Fail your way to success: The 11 steps we’ve taken in building our Data Science team

Over the past year, my team, my managers, and I have focused our efforts on building a Data Science team at our company’s headquarters. We already had data scientists at several teams, including one on my data analytics team. However, most of them worked separately, on different projects, and barely had an opportunity to share their knowledge, experience, and thoughts.
When we started building our data science team, some of the decisions we made were not good enough, or well thought out at the time. Also, none of us came from an engineering background, which drove us to learn (the hard way) some things that might have been obvious for data scientists with a computer science background. However, today we feel that we’ve uncovered some of the important building blocks that every data science team should make sure to include in their projects and practices.

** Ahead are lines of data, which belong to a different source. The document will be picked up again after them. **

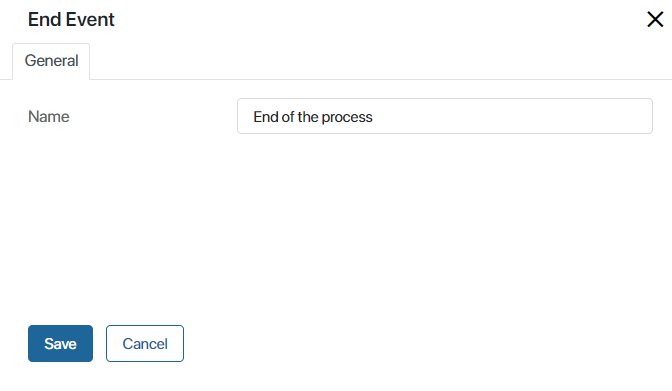Confirm changes with Save
This screenshot has height=391, width=672.
click(x=60, y=343)
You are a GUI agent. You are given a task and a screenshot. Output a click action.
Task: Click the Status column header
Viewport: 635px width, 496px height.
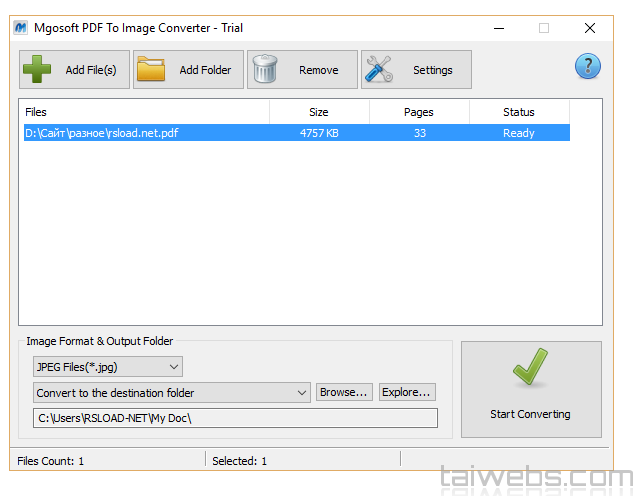(519, 112)
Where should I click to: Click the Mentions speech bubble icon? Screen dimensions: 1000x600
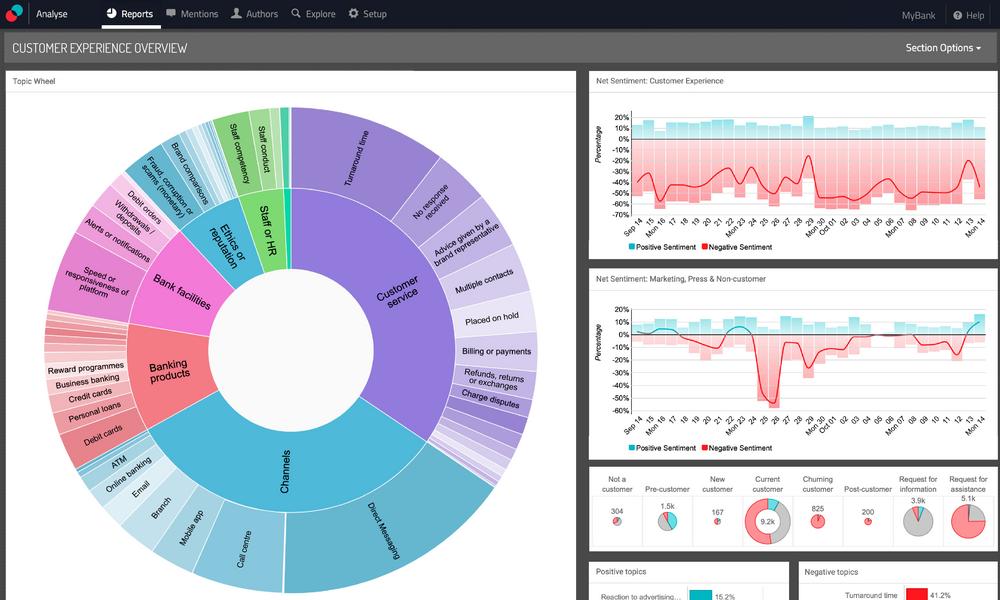pos(170,14)
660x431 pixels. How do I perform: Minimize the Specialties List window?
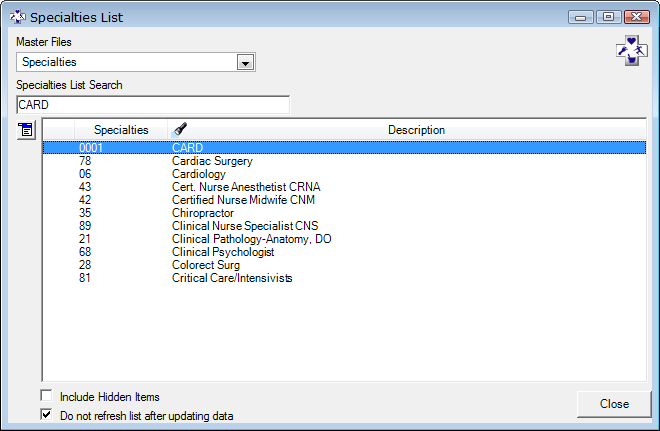581,17
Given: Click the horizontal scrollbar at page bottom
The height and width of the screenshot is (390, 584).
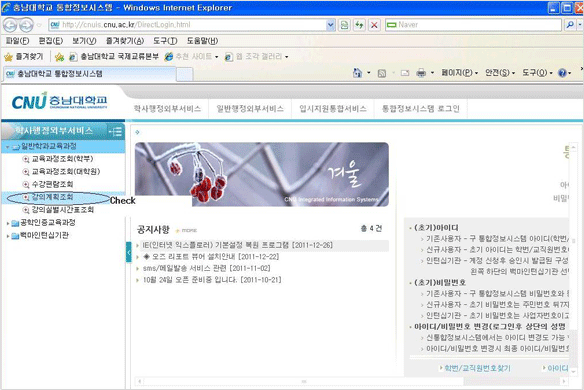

In short, this is our list of 11 steps:
- Defining Our Customers
- Building a Pipeline
- Prioritizing the Pipeline
- Managing Tasks (via system)
- Weekly Meetings (for ideas sharing and dealing with problems together)
- Code and Model Reviews
- Version Management
- Coding Tests
- Model Monitoring (in production)
- Automated Training Processes
- Documentation
- Cooperation with other teams
So without further ado, I present The Hitchhiker’s Guide to Building a Data Science Team. You will need a spark in your eyes, a few months of your time, and – if you’re a Hitchhiker fan – a good towel! Here we go.
Defining Our Customers
The first thing we did was to determine every potential data science customer in our company. We talked to various managers and peers to obtain their input. For each department or unit, we asked whether we could build a model that would substantially improve their work or value. For any unit for which we gathered good ideas, we wrote them down and defined the unit as a potential customer. When this process was finished, our list contained several departments and units, including top management and even human resources.
Building a Pipeline
Gathering all the ideas from the first step of the project, our team built a list of suggestion models, creating a data science framework for each idea or problem raised for each of our prospective customers. Then we uploaded the list into our task-management system (in our case, Jira) to make all the ideas available to our team and our peers.
Prioritizing the Pipeline
After we had produced a list full of ideas and possible models, we had to admit that some of the ideas were probably not so brilliant. We decided to take the long list of models and organize it into something that we all know and love – a graph. We defined the X-axis as effort of development (taking into account data availability and the model’s complexity) and the Y-axis as value (to the company). The models requiring the least effort and adding the greatest value were assigned the highest priority, followed by the models requiring greater effort and adding high value. The models with the lowest priority required significant effort and yielded little value, to be left for happier days to come.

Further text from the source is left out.